# Ruger's first show and some other cool things!



## rugersmom (Oct 28, 2013)

Ruger's first (and my first) dog show was a success! We got a blue ribbon in our amateur owner handler class (I'm not going to tell you all how many were in our class  ) after our debut in the conformation ring we went on to do our TDI testing which I am so happy to say Ruger passed with flying colors! After that we did our canine good citizen test which Ruger also passed! All in all it was a great day, I learned a lot and met some great people who were super helpful! The judge was very friendly and even offered me a few quick tips, she could tell it was our first show. Oh and Ruger even got to go on the news to talk about the show with his dad!!! I seriously cannot wait till Ruger's cost grows out and we can really start to compete with all the golden fluff balls!


----------



## rugersmom (Oct 28, 2013)

On the morning news!


----------



## Shellbug (Nov 14, 2013)

Oh wow impressive !! Not only a blue ribbon but television success  congratulations. He is very handsome. 


Sent from Petguide.com Free App


----------



## Alaska7133 (May 26, 2011)

Good job!

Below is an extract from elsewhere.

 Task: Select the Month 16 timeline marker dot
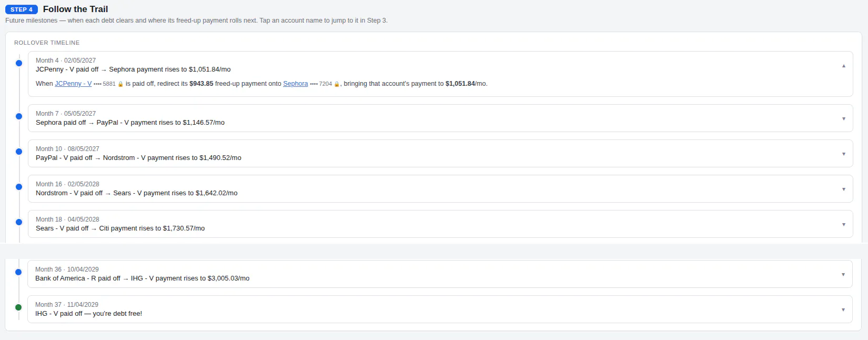(x=19, y=187)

Good for you for getting out there and seeing what Ruger can do. It is hard to put yourself out there in the show ring while everyone is looking at you. 

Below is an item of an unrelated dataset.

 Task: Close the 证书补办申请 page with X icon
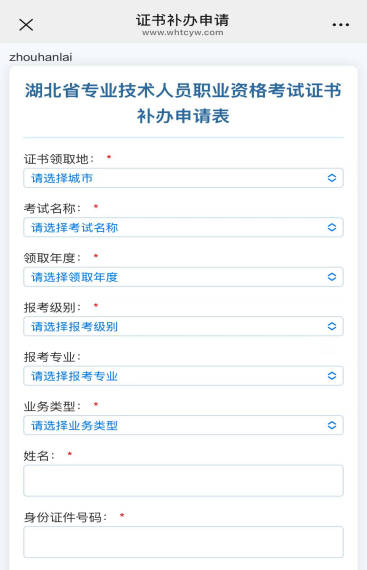click(26, 25)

My first time in the ring was last year. We got 2 blue ribbons also in the puppy 9-12 month bitch class. Yes we were the only puppies in that class, but it was fun. As I entered the ring, I told the judge it was my first time. The judges were both very nice.

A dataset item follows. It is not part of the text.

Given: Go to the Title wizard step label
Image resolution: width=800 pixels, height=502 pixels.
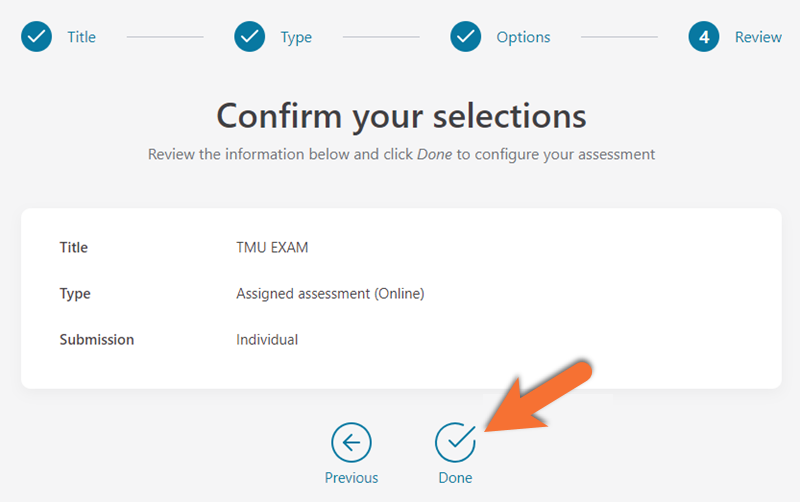Looking at the screenshot, I should (82, 37).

So get out there and do it again. You've got a great looking boy!


----------



## Ljilly28 (Jan 22, 2008)

Such happy faces! Congratulations.


----------



## Roushbabe (Feb 20, 2011)

That's awesome! Congrats on your first showing experience and to hear all the success afterwards is just great! I've never had my dog on TV before so you have me beat! LOL I also won my first shows with Keisel when he was 6 months old and yes, he was also the only one in his class - but it was a great experience! Keep at it!


----------



## Kylie (Feb 16, 2013)

Congratulations! That was quite a successful first show! So did Ruger earn any points toward his championship title? Or can you even earn points in the amateur owner handler class (I don't know much about conformation)?


----------



## Kmullen (Feb 17, 2010)

That is awesome! Huge Congrats!!


----------



## Alaska7133 (May 26, 2011)

Unfortunately only one boy and one girl will get the points toward their Championship. If they have a Championship or Grand Championship (GCh) then it's an entirely different point system. But with dogs and bitches working towards their Championship all the winners of each class such as the Amateur Owner Handler dog winner, goes on to compete against all the other dogs (boys) that own their classes. From those winners one dog and one bitch will be picked as the overall winners and will get the point(s). Conformation showing is tough, it's not like you get something for winning your class other than a ribbon. I've only showed my girl, never gotten a single point on her yet. It could be a very long process or a quick process for Ruger to get enough points to be a Champion in conformation.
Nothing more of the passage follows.